Part of a data file
▼
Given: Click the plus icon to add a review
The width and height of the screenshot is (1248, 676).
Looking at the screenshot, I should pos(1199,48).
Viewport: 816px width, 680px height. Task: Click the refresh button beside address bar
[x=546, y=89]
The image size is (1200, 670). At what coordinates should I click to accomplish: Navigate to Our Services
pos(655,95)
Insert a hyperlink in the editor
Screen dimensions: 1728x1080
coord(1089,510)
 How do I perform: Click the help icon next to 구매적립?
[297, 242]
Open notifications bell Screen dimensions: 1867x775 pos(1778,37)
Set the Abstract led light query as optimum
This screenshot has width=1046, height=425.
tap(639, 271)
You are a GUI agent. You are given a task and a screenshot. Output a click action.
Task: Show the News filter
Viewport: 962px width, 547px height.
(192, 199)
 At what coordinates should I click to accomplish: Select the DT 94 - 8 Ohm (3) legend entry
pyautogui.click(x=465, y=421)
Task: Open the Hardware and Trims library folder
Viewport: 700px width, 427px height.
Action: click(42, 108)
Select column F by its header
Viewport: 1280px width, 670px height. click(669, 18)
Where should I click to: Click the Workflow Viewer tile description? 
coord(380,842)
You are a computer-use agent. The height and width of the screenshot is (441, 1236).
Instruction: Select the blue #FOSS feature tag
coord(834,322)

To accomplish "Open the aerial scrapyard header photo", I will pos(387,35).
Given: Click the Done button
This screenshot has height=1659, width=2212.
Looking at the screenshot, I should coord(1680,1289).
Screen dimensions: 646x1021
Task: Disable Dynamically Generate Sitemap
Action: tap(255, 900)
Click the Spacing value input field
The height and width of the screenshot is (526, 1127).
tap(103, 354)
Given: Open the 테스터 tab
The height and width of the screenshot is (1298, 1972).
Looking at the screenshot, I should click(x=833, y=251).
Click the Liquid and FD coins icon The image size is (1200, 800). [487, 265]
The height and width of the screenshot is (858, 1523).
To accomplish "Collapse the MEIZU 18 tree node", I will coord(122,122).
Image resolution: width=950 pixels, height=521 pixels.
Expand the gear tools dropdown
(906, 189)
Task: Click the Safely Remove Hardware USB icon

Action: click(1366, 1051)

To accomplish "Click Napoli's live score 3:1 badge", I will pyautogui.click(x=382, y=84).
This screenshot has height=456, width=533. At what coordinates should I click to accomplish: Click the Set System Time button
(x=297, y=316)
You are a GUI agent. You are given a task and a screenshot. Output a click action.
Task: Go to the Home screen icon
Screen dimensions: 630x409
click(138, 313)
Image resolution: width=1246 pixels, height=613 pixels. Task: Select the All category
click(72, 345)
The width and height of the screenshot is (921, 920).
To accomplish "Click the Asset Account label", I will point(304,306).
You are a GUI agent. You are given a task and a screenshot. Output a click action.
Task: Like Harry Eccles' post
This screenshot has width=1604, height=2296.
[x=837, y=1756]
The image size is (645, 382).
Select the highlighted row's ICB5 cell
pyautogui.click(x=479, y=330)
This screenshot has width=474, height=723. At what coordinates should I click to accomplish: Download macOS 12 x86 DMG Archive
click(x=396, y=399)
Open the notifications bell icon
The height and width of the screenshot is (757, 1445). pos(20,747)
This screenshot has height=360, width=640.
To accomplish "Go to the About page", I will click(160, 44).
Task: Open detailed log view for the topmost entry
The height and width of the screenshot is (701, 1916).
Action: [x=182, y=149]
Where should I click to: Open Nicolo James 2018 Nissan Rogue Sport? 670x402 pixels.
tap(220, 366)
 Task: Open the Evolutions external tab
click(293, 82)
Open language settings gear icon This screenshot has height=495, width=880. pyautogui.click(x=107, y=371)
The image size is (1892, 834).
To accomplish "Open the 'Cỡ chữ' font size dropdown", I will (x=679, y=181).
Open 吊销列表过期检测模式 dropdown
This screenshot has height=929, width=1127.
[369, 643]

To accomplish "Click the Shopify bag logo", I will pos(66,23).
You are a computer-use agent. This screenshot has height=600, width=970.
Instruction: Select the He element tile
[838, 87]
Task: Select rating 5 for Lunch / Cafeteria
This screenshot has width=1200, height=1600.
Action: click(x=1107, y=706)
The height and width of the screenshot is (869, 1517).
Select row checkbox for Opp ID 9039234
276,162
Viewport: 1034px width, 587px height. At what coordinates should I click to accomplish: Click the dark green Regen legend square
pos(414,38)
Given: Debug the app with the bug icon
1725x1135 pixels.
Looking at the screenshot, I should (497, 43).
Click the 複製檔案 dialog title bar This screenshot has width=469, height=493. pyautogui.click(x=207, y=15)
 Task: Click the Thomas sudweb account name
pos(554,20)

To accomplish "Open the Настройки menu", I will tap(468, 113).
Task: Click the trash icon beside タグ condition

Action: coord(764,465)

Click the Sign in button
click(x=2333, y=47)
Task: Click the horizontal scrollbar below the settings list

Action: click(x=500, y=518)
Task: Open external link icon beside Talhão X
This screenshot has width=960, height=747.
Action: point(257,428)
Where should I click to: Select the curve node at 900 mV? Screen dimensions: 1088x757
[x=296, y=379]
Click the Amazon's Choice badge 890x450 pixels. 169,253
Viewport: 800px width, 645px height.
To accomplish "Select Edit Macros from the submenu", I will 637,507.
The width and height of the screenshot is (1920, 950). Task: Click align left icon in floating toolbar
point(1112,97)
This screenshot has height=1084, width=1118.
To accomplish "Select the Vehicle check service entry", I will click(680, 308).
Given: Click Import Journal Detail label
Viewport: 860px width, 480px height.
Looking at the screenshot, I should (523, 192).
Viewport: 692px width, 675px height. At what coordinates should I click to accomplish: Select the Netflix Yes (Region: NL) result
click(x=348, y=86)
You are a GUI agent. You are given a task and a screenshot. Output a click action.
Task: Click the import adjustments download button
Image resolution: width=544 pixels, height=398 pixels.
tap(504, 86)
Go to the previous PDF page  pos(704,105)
▲
■ **WHAT TO DO**: Rewrite the rows from the line that contains "Viewport: 692px width, 675px" through the end of the rows, changing "previous" to "next" and keeping everything else the same.

■ **ANSWER TO THE TASK**:
Viewport: 692px width, 675px height. At what coordinates should I click to accomplish: Select the Netflix Yes (Region: NL) result
click(x=348, y=86)
You are a GUI agent. You are given a task and a screenshot. Output a click action.
Task: Click the import adjustments download button
Image resolution: width=544 pixels, height=398 pixels.
tap(504, 86)
Go to the next PDF page  pos(704,105)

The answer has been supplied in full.